Databricks provides a Unified Analytics Platform for data science teams to collaborate with data engineering and lines of business to build data products. At Connect() developer event today, Microsoft announced the new Azure Databricks service for highest-performance streaming analytics projects. Microsoft worked with the founders of Apache Spark for this new service. Azure Databricks is an Apache Spark-based analytics platform that delivers one-click setup, streamlined workflows and an interactive workspace. Azure Databricks also comes with native integration with Azure SQL Data Warehouse, Azure Storage, Azure Cosmos DB, Azure Active Directory and Power BI. Read about this integration below.

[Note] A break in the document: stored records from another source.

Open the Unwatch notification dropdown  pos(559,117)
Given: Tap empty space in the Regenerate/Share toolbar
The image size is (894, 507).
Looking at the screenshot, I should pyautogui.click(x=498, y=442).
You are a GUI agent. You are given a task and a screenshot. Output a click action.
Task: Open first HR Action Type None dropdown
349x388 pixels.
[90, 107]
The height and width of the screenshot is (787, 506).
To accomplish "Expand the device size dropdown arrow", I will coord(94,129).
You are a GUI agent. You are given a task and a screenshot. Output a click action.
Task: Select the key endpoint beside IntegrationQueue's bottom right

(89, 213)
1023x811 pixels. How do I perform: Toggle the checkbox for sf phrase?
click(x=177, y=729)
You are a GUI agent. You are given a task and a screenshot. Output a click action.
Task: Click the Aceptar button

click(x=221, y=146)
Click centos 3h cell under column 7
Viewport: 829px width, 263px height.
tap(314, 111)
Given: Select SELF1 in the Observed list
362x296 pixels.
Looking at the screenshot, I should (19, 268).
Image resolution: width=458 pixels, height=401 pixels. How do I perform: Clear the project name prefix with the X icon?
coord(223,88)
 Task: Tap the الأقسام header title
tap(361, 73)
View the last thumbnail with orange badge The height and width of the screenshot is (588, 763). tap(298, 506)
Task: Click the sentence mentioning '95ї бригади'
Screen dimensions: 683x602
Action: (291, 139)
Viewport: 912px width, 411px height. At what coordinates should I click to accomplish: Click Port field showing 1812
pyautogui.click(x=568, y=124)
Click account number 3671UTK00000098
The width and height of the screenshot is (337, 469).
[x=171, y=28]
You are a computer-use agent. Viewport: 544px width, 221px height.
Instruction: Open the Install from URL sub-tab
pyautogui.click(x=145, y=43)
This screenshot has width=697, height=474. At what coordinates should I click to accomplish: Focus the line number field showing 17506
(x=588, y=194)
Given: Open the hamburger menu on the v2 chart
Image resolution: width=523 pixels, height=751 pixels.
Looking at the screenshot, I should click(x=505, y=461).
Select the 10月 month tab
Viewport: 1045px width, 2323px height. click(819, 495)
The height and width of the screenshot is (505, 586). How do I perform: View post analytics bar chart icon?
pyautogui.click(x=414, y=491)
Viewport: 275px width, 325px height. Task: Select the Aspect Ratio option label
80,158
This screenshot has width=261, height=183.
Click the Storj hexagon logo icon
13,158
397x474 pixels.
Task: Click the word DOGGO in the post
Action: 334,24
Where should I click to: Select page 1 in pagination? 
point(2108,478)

- Diversity of VM types: Customers can use all existing VMs including F-series for machine learning scenarios, M-series for massive memory scenarios, D-series for general purpose, etc.
- Security and Privacy: In Azure, ownership and control of data is with the customer. We have built Azure Databricks to adhere to these standards. We aim for Azure Databricks to provide all the compliance certifications that the rest of Azure adheres to.
- Flexibility in network topology: Customers have a diversity of network infrastructure needs. Azure Databricks supports deployments in customer VNETs, which can control which sources and sinks can be accessed and how they are accessed.
- Azure Storage and Azure Data Lake integration: These storage services are exposed to Databricks users via DBFS to provide caching and optimized analysis over existing data.
- Azure Power BI: Users can connect Power BI directly to their Databricks clusters using JDBC in order to query data interactively at massive scale using familiar tools.
- Azure Active Directory provide controls of access to resources and is already in use in most enterprises. Azure Databricks workspaces deploy in customer subscriptions, so naturally AAD can be used to control access to sources, results, and jobs.
- Azure SQL Data Warehouse, Azure SQL DB, and Azure CosmosDB: Azure Databricks easily and efficiently uploads results into these services for further analysis and real-time serving, making it simple to build end-to-end data architectures on Azure.
- Internally, we use Azure Container Services to run the Azure Databricks control-plane and data-planes via containers.
- Accelerated Networking provides the fastest virtualized network infrastructure in the cloud. Azure Databricks utilizes this to further improve Spark performance.
- The latest generation of Azure hardware (Dv3 VMs), with NvMe SSDs capable of blazing 100us latency on IO. These make Databricks I/O performance even better.
On a related note, Microsoft today announced that they are joining MariaDB Foundation as a platinum member. Soon they will be releasing a preview of Azure Database for MariaDB for a fully managed MariaDB service in the cloud. They also announced that Apache Cassandra API support for Cosmos DB. They will offer Cassandra as a service over turnkey global distribution, multiple consistency levels and industry-leading SLAs.